Oracle E-Business Suite アダプターを使用した WCF チャネル モデルの概要
Microsoft BizTalk Adapter for Oracle E-Business Suite で操作を呼び出すために、コードは WCF クライアントとして機能し、送信操作をアダプターに送信します。 WCF チャネル モデルでは、チャネル経由で要求メッセージを送信することで、コードによってアダプターに対する操作が呼び出されます。
アダプターによって提供される ポーリング 操作を使用してポーリング ベースのデータ変更メッセージを受信するなど、受信操作を呼び出すには、コードが WCF サービスとして機能し、アダプターから受信操作を受信します。 つまり、コードはチャネル経由でアダプターから要求メッセージを受信します。
このセクションのトピックでは、ORACLE E-Business アダプターと WCF チャネル モデルの使用の概要について説明します。
WCF チャネル モデルの概要
クライアントとサービスは、SOAP メッセージを交換して通信します。 WCF チャネル モデルは、このメッセージ交換の低レベルの抽象化です。 チャネル スタックと呼ばれる階層化されたプロトコル スタックを使用してメッセージを送受信できるようにするインターフェイスと型が提供されます。 スタックの各レイヤーはチャネルで構成され、各チャネルは WCF バインディングから作成されます。 最も低いレイヤーはトランスポート チャネルです。 トランスポート チャネルは、サービスとクライアントの間の基になるトランスポート メカニズムを実装し、各メッセージを上位のレイヤー (および最終的には使用するアプリケーション) に System.ServiceModel.Message として表示します。 WCF Message クラスは、SOAP メッセージの抽象化です。 WCF には、要求/応答や一方向などの基本的な SOAP メッセージ交換パターンをモデル化するチャネル 図形と呼ばれるいくつかのチャネル インターフェイスが用意されています。 WCF トランスポート バインドは、上位レイヤーがメッセージの送受信に使用できる 1 つ以上のチャネル図形の実装を提供します。 WCF チャネル モデルの詳細については、「チャネル モデルの概要」 https://go.microsoft.com/fwlink/?LinkId=82614を参照してください。
Oracle E-Business アダプターは、Oracle E-Business Suite 成果物を WCF サービスとして公開する WCF カスタム トランスポート バインディングです。
Oracle E-Business Suite アダプターでサポートされているチャネル図形
アダプターは、次の WCF チャネル図形を実装します。
IRequestChannel (System.ServiceModel.Channels.IRequestChannel)。 IRequestChannel インターフェイスは、要求/応答メッセージ交換のクライアント側を実装します。 IRequestChannel を使用して、応答を使用する操作 (インターフェイス テーブルに対して SELECT クエリを実行するなど) を実行できます。
IOutputChannel (System.ServiceModel.Channels.IOutputChannel)。 この図形は、一方向メッセージ交換のクライアント側を実装します。 IOutputChannel を使用して、応答を使用する必要のない操作を呼び出すことができます。
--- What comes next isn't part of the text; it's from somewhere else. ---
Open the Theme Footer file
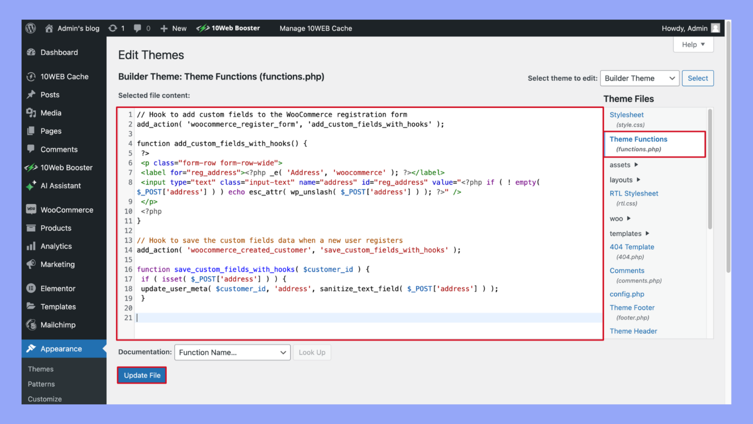753x424 pixels. click(632, 307)
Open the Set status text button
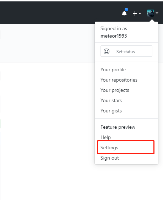Image resolution: width=163 pixels, height=200 pixels. [126, 51]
たとえば、OUT パラメーターのないプロシージャを呼び出す場合などです。
重要
Oracle クライアントに対するアダプターによる基になる呼び出しはすべて同期です。 これには、 IOutputChannel を介して呼び出された操作の結果である Oracle クライアントへの呼び出しが含まれます。 IOutputChannel を使用すると、アダプターは Oracle クライアントから受信した応答を破棄します。
IInputChannel (System.ServiceModel.Channels.IInputChannel)。 この図形は、一方向メッセージ交換のサービス側を実装します。 IInputChannel を使用して、アダプターからの受信メッセージを受信します。
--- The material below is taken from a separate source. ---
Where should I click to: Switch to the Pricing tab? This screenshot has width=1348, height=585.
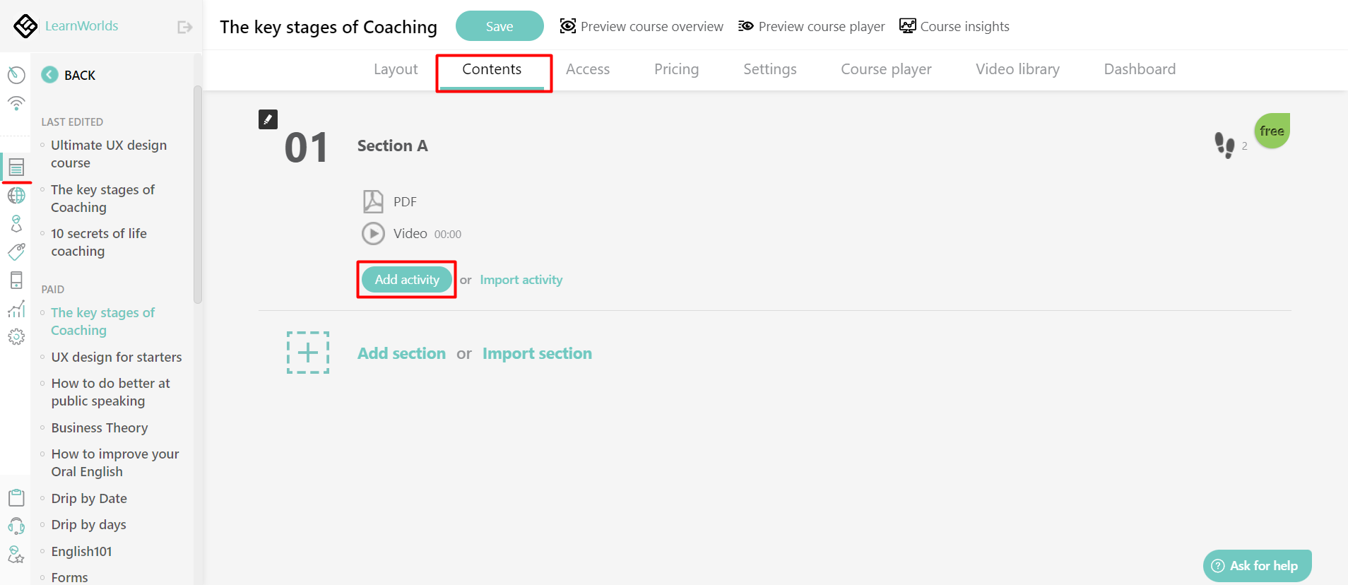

WCF バインドと同様に、Oracle E-Business アダプターはファクトリ パターンを使用して、アプリケーション コードにチャネルを提供します。 Microsoft.Adapters.OracleEBSBinding オブジェクトを使用して、次のインスタンスを作成します。
System.ServiceModel.ChannelFactory<アダプターで要求/応答操作を呼び出すために使用できる IRequestChannel チャネルを提供する IRequestChannel>。
System.ServiceModel.ChannelFactory<IOutputChannel> アダプターで一方向操作を呼び出すために使用できる IOutputChannel チャネルを提供します。
System.ServiceModel.IChannelListener<アダプターからの受信メッセージを受信するために使用できる IInputChannel チャネルを提供する IInputChannel>。
WCF チャネル モデルでの Oracle Enterprise Business ソリューションのメッセージの作成
WCF では、 System.ServiceModel.Channels.Message クラスは、SOAP メッセージのメモリ内表現を提供します。 Message インスタンスを作成するには、静的な Message.Create メソッドを呼び出します。
SOAP メッセージには、Oracle E-Business アダプターに送信する メッセージ インスタンスを作成するときに指定する必要がある重要な部分が 2 つあります。
メッセージ アクションは、SOAP メッセージ ヘッダーの一部である文字列です。 メッセージ アクションは、Oracle E-Business Suite で呼び出す必要がある操作を識別します。 Oracle E-Business Suite の売掛金アプリケーションで Customer Interface 同時実行プログラムを呼び出すために指定されたメッセージ アクションを次に示します。
ConcurrentPrograms/AR/RACUST
メッセージ本文には、操作のパラメーター データが含まれています。 メッセージ本文は、要求された操作に対して Oracle E-Business アダプターによって予期されるメッセージ スキーマに対応する整形式の XML で構成されます。 次のメッセージ本文では、 Customer Interface 同時実行プログラムを呼び出す要求メッセージを指定します。
<RACUST xmlns="http://schemas.microsoft.com/OracleEBS/2008/05/ConcurrentPrograms/AR"> <Description>Customer Interface Program</Description> <StartTime></StartTime> <CREATE_RECIPROCAL_CUSTOMER>Yes</CREATE_RECIPROCAL_CUSTOMER> <ORG_ID>203</ORG_ID> </RACUST>
操作に対する Oracle E-Business アダプターのメッセージ スキーマとメッセージ アクションの詳細については、「 BizTalk Adapter for Oracle E-Business Suite のメッセージとメッセージ スキーマ」を参照してください。
Create メソッドはオーバーロードされ、メッセージ本文を提供するためのさまざまなオプションを提供します。 次のコードは、XmlReader を使用してメッセージ本文を指定して Message インスタンスを作成する方法を示しています。 このコードでは、メッセージ本文がファイルから読み取られます。
XmlReader readerIn = XmlReader.Create("ConcProgRequest.xml");
Message messageIn = Message.CreateMessage(MessageVersion.Default,
"ConcurrentPrograms/AR/RACUST",
readerIn);
ここで、ConProgRequest.xml には要求メッセージが含まれます。
重要
Message インスタンスにメッセージ アクションを指定する必要があります。 これは通常、 Message インスタンスの作成時に行われます。